Terre des Hommes will be hosting the working session: Shifting the paradigm: Access to justice for children in contexts of legal pluralism.
In almost 30 years since the drafting of the United Nations Convention on the Rights of the Child, countries across the world have seen major and important transformations of justice systems for children. Many of those changes have occurred in formal justice systems, from the police to the judiciary. Less consideration has been given to the rights and needs of children in contexts of legal pluralism where different justice systems, including customary, indigenous and religious legal orders. Given that some estimates suggest that up to 90% of justice decisions occur in contexts of legal pluralism, it is important to understand how children in contact with the law, whether as victims, alleged offenders or witnesses, are treated by these systems, and how decision-making about children unfolds within dispute resolution.

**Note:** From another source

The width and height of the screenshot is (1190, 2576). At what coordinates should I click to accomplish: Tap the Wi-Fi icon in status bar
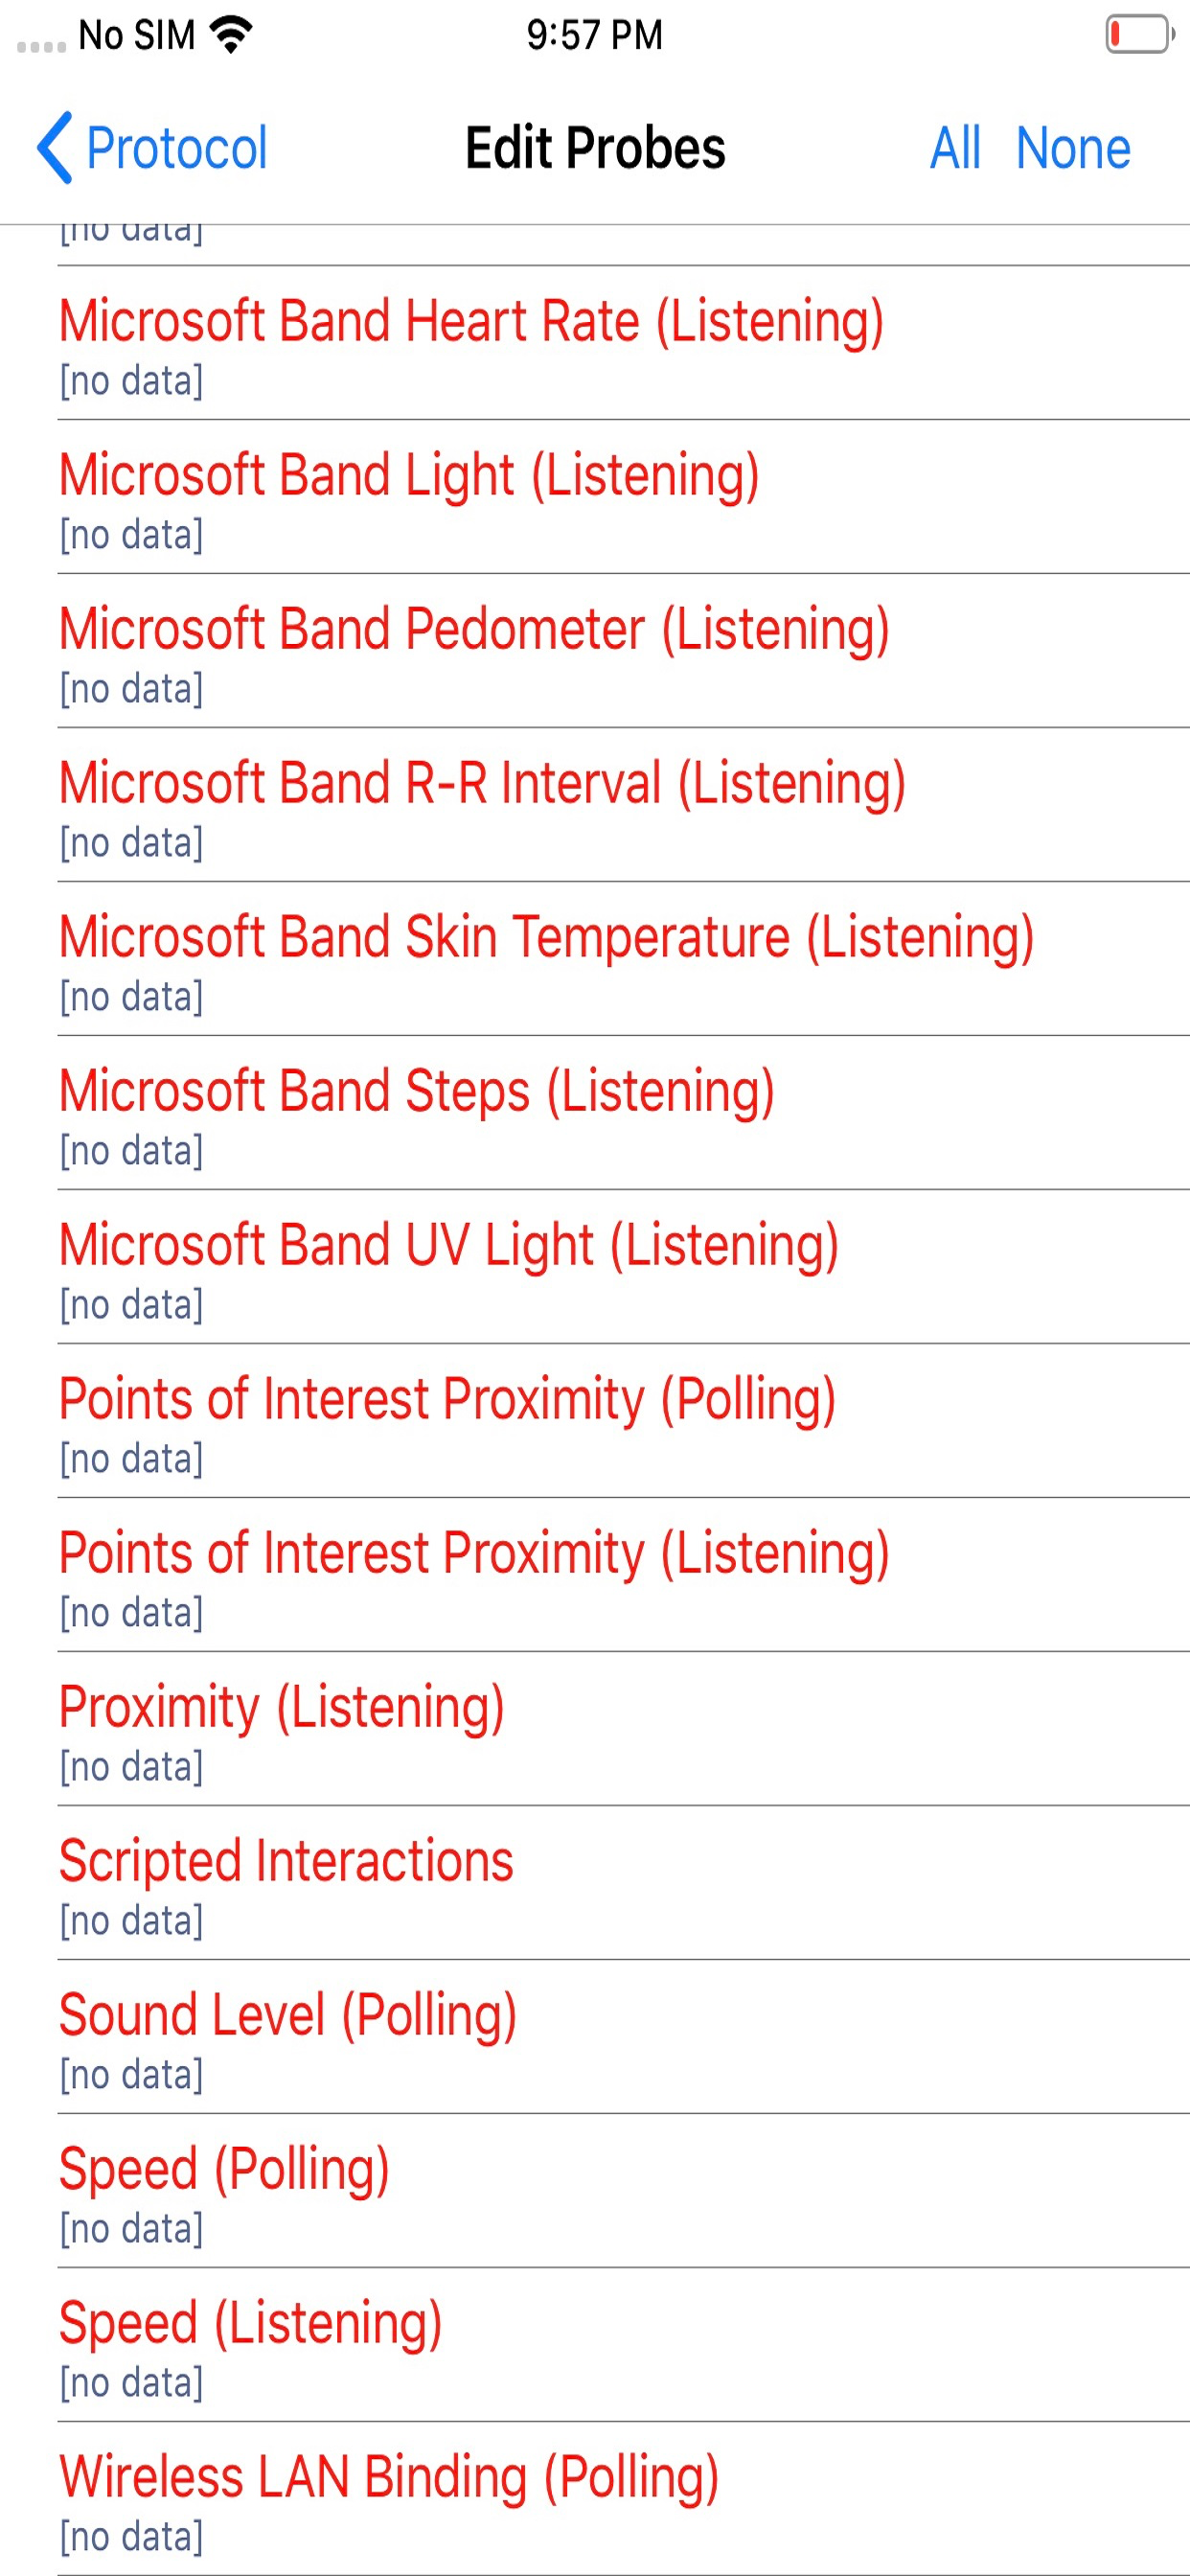click(x=231, y=34)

In 2013, Tdh set out to address the gaps in knowledge about customary and indigenous justice systems for children, in order understand the relationships amongst different actors in such systems, and to explore ways of achieving better outcomes for children. Currently implemented across six countries (Afghanistan, Burkina Faso, Egypt, Jordan, Palestine and Panama) this action-oriented research seeks to provide real evidence and pilot examples to capture positive, restorative approaches for children and seek to change more harmful practices. The workshop will share some of the main highlights and results of this action-oriented research process, and engage the audience in critical discussions about how we can continue to improve access to justice for children in contexts of legal pluralism.